SBIR-STTR Award

Batch Fabrication of High Aspect Ratio Metallic AFM Probes
Award last edited on: 12/28/2023

Sponsored Program
SBIR
Awarding Agency
NSF
Total Award Amount
$1,092,000
Award Phase
2
Solicitation Topic Code
NM
Principal Investigator
Mehdi Yazdanpanah

Company Information

NaugaNeedles LLC

11509 Commonwealth Drive
Louisville, KY 40299
   (502) 619-5156
   info@nauganeedles.com
   www.nauganeedles.com
Location: Single
Congr. District: 04
County: Jefferson

Phase I

Contract Number: 0944435
Start Date: 1/1/2010    Completed: 12/31/2010
Phase I year
2009
Phase I Amount
$200,000
This Small Business Innovation Research Phase I project is to demonstrate the feasibility of batch fabricating high-aspect ratio atomic force microscopy (AFM) probes. These probes have excellent mechanical and electrical properties and are customizable to a wide range of applications and substrates.

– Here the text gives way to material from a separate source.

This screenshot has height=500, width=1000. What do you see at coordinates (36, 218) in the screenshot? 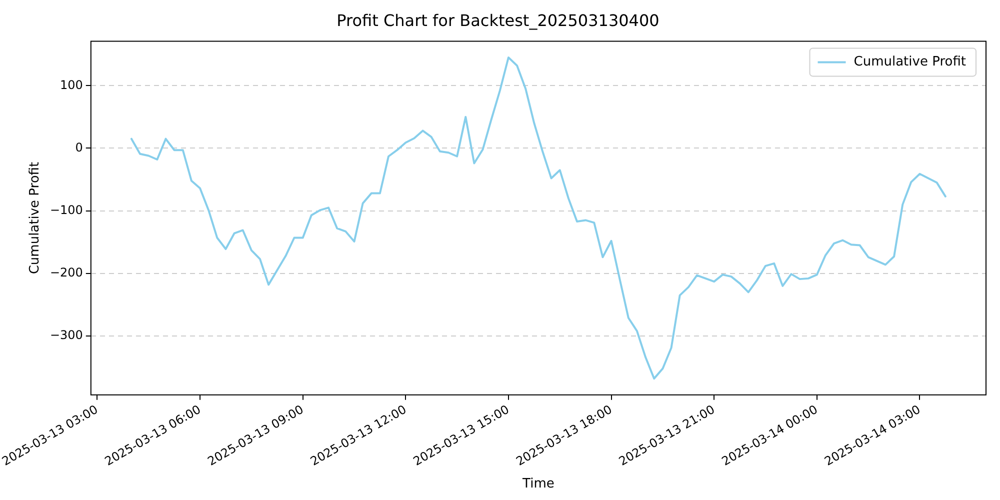
I see `y-axis-title: Cumulative Profit` at bounding box center [36, 218].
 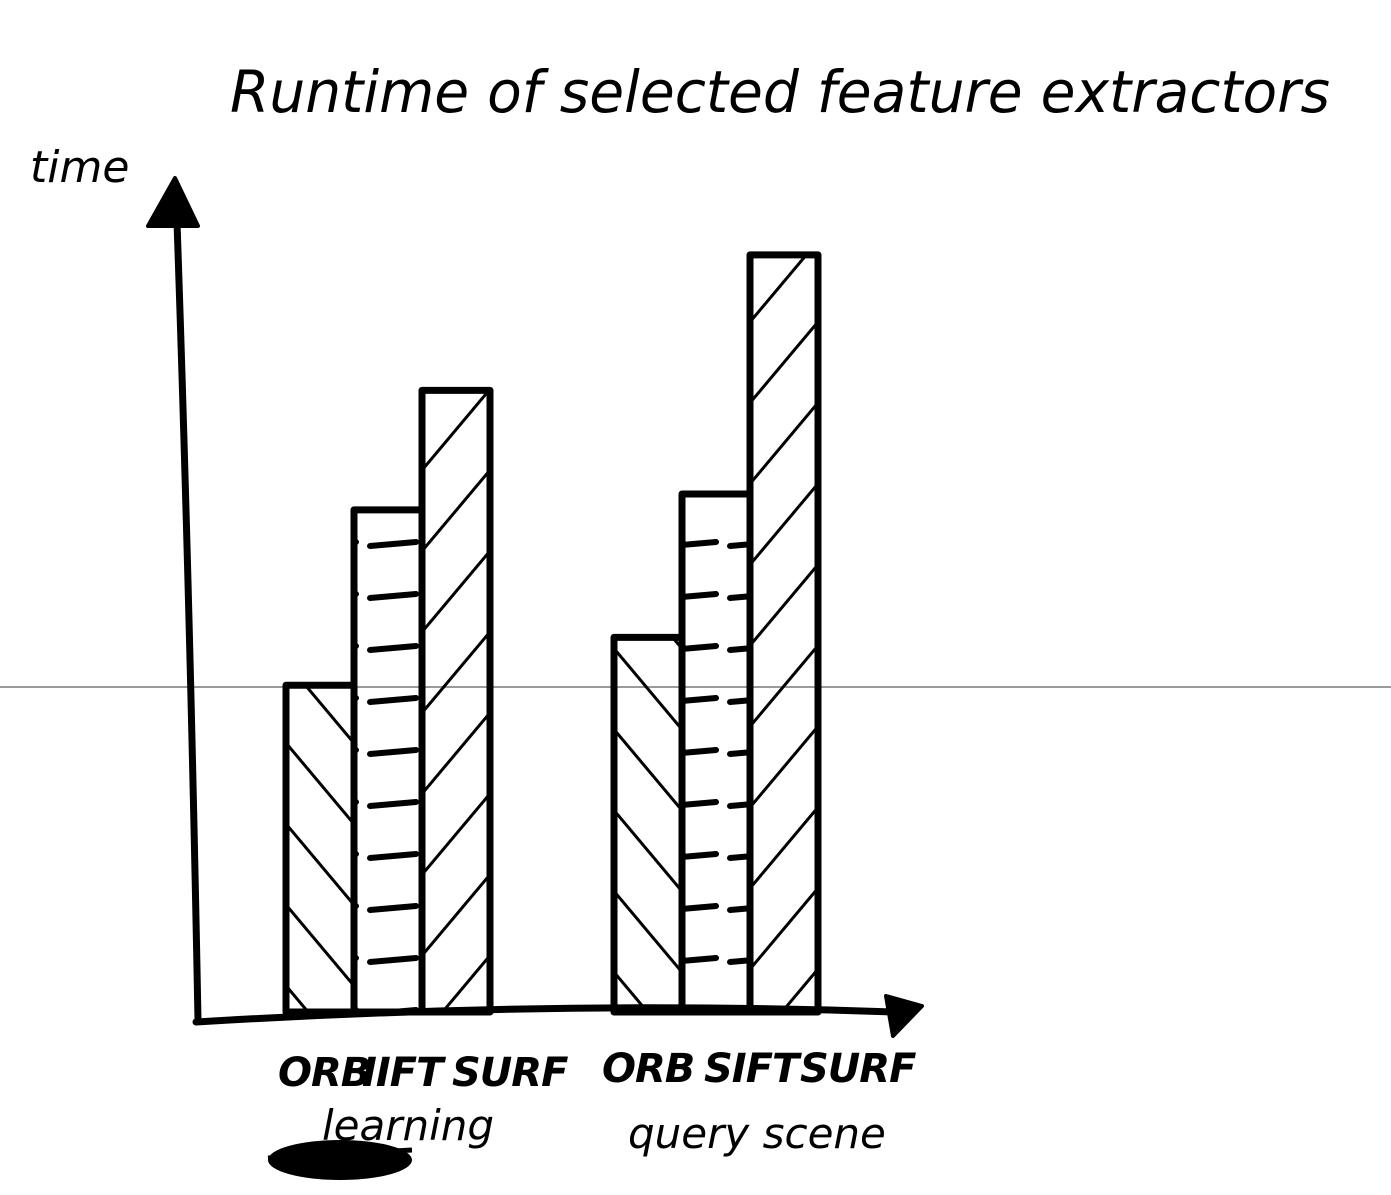 What do you see at coordinates (340, 1160) in the screenshot?
I see `crossed-out-scribble` at bounding box center [340, 1160].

Currently each probe is individually fabricated by dipping a silver-coated probe into melted gallium at room temperature, resulting in the self-assembly of a long, constant-diameter metal nanoneedle on the probe tip. Current production throughput is only five probes per hour. Because of their unique form and function there is a growing demand for these probes which can only be met if they are fabricated in parallel. In Phase I, a batch process will be developed, with the goal of moderate yield (25%) over a 1 cm square area. One innovative aspect of the project is the use of a gallium coated substrate that has an elastomeric underlayer to provide a degree of self-alignment that ensures intimate contact of the thick gallium film layer with surfaces that are not perfectly flat. The extension of this concept - in future studies - to the patterning of arrays of freestanding nanoneedles over curved and multilevel substrates appears reasonable. Based on the attainment of adequate yields in Phase I, Phase II will focus on the development of a semi-automated tool for wafer-scale growth of probes. The broader impact/commercial potential of this project is a dramatically increased commercial viability of a new kind of specialized AFM probe. The total market for AFM probes is $385 million, of which up to $100 million is addressable, if such probes can be fabricated in larger quantities. Since the launch of this technology in late 2008, customer feedback has been overwhelmingly positive. Current customers of these probes have made it clear that this new probe technology represents an enabling tool which will help advance and accelerate the pace of research and discovery in areas including nanomanipulation, biophysical probing, nanomechanics, nanoelectronics and metrology. The long range economic and societal impact will be a new manufactured product which will help to maintain U.S. leadership in nanotechnology and create high-paying technical jobs for scientists and engineers in Kentucky, a state where such opportunities have traditionally been extremely limited

Phase II

Contract Number: 1058576
Start Date: 2/1/2011    Completed: 11/30/2014
Phase II year
2011
(last award dollars: 2014)
Phase II Amount
$892,000

This Small Business Innovation Research (SBIR) Phase II project aims to develop a low-cost manufacturing process to produce conductive and high-aspect-ratio probes for atomic force microscopy (AFM). A new fabrication tool with high-precision alignment and in-situ process monitoring sensors will be designed and constructed. The probes (so-called NeedleProbes) will be fabricated in a batch process that can pattern an entire wafer of conventional AFM probes with freestanding metal alloy nanowire tips. The broader/commercial impacts of this project will be the potential to provide affordable, conductive and high-aspect-ratio AFM probes that would be well suited in biology for cell scanning and probing, and materials science for imaging of ultra-high-aspect-ratio structures, and electronic measurement of nanostructures. The current fabrication method of AFM probes is a serial process that produces approximately five probes per hour. The advancement in this project toward batch fabrication is expected to extend far beyond the current fabrication method and result in a price reduction of the probes by a factor of 5.